* **Description of the task**
Within the entries that follow, show each line where the word "panel" occurs.
** Opening Records for this task block **
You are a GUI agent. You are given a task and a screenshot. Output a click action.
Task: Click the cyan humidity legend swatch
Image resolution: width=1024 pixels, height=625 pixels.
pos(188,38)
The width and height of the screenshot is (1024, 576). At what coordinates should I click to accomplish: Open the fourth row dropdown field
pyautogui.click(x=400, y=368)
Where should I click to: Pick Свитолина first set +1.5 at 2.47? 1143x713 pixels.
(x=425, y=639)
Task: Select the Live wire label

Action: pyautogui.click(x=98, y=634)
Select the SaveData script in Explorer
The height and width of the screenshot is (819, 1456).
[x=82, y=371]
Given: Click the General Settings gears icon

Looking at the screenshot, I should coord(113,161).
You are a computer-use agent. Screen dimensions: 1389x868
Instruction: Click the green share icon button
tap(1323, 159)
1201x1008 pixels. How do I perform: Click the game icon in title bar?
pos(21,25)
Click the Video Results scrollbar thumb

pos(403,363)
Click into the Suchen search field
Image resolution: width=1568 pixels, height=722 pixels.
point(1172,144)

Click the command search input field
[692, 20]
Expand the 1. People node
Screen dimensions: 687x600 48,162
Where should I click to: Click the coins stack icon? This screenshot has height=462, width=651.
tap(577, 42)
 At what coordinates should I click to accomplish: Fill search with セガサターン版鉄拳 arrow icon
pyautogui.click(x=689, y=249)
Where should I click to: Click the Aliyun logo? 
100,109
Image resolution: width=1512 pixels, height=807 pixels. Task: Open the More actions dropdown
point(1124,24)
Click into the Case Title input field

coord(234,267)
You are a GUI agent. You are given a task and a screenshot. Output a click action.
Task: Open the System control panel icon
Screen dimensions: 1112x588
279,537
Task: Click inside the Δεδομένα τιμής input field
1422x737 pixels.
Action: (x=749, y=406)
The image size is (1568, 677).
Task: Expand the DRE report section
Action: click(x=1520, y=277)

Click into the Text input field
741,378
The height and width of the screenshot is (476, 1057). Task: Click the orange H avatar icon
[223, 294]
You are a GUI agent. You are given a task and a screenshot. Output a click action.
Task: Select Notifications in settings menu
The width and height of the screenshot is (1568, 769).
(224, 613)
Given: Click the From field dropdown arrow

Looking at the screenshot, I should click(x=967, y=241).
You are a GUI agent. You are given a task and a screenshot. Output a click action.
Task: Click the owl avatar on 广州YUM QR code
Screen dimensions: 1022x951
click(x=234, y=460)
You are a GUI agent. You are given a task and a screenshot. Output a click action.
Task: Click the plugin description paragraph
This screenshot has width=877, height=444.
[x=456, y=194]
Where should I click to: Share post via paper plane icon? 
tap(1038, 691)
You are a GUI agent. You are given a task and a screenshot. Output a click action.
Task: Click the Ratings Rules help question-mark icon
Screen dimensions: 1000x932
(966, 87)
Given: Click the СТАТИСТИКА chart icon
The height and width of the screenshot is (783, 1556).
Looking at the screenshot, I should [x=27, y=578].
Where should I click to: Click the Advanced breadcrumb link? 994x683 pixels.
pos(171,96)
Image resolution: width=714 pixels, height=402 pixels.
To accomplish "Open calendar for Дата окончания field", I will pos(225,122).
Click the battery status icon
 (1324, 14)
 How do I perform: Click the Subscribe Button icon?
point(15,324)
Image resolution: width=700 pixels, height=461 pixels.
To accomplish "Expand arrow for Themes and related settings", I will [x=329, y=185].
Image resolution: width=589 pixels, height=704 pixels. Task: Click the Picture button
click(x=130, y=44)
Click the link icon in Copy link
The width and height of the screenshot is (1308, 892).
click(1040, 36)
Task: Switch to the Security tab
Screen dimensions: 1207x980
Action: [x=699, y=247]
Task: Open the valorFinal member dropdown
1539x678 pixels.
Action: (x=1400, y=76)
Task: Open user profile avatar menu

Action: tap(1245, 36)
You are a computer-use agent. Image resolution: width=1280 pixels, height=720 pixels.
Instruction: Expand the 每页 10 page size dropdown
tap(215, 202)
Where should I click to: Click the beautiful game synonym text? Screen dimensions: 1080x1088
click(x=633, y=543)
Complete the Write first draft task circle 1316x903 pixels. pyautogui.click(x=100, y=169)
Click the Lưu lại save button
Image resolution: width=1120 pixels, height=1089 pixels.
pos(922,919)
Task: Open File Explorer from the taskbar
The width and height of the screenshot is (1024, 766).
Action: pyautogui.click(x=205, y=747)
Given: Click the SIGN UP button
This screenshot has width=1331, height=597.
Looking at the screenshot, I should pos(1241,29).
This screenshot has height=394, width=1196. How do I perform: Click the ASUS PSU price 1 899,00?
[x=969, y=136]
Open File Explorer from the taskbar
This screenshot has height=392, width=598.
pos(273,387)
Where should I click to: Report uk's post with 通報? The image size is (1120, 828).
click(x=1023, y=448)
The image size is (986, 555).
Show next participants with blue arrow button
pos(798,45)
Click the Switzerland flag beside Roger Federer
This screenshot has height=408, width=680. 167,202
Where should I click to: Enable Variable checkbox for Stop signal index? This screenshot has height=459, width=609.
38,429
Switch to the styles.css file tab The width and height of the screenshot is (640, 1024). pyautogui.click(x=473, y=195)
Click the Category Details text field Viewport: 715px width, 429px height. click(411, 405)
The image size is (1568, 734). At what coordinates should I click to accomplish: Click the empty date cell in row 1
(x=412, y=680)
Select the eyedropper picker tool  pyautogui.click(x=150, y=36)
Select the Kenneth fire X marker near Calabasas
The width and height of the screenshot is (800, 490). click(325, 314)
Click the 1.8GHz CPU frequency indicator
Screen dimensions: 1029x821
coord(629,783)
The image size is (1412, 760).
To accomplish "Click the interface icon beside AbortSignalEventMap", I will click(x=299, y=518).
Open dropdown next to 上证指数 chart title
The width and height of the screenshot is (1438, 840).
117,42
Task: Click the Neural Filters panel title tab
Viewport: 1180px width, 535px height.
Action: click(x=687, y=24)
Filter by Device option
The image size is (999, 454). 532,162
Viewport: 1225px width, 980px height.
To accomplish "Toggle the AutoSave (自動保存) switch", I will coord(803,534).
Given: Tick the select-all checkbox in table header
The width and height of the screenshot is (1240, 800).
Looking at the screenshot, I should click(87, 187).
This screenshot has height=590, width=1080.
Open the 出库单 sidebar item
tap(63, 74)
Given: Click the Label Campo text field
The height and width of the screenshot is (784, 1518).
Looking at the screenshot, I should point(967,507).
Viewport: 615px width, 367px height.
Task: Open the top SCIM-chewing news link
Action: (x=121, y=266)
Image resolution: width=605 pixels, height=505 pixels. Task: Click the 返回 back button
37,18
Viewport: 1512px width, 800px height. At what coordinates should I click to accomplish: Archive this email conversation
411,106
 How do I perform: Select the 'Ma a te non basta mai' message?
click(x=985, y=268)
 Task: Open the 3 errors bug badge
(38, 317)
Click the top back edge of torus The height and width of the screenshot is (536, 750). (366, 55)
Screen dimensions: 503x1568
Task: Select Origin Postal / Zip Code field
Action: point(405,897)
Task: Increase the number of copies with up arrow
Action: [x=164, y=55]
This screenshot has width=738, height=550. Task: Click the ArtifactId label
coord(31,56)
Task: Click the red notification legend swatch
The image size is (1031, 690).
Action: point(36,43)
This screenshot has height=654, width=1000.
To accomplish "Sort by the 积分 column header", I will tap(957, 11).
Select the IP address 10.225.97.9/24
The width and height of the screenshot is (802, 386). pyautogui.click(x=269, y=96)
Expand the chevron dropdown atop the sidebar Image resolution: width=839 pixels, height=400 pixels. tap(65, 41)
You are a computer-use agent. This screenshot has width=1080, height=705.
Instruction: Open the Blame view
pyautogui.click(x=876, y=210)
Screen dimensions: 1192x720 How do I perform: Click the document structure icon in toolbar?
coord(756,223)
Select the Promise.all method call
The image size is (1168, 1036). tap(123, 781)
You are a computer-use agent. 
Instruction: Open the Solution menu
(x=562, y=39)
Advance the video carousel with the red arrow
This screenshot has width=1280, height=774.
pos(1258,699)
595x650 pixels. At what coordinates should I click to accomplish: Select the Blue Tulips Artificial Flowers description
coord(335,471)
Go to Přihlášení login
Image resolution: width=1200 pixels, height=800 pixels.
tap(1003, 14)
** Closing Records for this task block **
* **Answer to the exercise**
Task: Open the System control panel icon
Task: Click the Neural Filters panel title tab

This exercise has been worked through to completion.